Stored data:
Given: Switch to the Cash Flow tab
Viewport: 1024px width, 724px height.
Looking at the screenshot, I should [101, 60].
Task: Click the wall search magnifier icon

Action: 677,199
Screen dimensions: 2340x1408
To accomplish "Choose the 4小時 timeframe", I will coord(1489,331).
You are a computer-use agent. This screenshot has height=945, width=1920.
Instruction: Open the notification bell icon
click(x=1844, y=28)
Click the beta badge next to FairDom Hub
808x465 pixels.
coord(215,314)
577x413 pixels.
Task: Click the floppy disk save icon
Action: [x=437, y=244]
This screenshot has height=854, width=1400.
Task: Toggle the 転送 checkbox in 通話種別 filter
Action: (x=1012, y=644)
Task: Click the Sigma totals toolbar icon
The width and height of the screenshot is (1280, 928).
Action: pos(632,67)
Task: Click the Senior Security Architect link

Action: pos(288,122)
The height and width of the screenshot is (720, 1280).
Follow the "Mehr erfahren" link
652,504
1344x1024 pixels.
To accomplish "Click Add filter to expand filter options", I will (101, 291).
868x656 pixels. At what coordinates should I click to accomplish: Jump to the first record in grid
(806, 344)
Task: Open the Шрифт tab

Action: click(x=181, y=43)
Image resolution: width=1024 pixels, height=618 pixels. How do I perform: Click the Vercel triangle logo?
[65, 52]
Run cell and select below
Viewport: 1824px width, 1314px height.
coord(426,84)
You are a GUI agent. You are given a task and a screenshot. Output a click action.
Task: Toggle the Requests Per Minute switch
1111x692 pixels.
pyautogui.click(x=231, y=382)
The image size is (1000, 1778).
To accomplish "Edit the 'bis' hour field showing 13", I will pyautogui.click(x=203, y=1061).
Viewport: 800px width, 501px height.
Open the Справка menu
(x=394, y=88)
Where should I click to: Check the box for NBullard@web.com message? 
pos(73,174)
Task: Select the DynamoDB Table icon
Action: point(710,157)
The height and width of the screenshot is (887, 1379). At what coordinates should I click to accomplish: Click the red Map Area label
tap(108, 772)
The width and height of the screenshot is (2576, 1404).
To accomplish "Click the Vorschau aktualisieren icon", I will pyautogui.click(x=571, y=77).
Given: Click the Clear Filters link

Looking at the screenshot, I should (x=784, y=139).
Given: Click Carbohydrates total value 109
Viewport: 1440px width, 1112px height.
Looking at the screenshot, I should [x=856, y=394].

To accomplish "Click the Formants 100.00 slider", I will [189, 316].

- **WHAT YOU ARE ASKED TO DO**
A single number is the whole answer: how many lines in the data above hold the string "agent".

- **SOLUTION TO THE EXERCISE**
2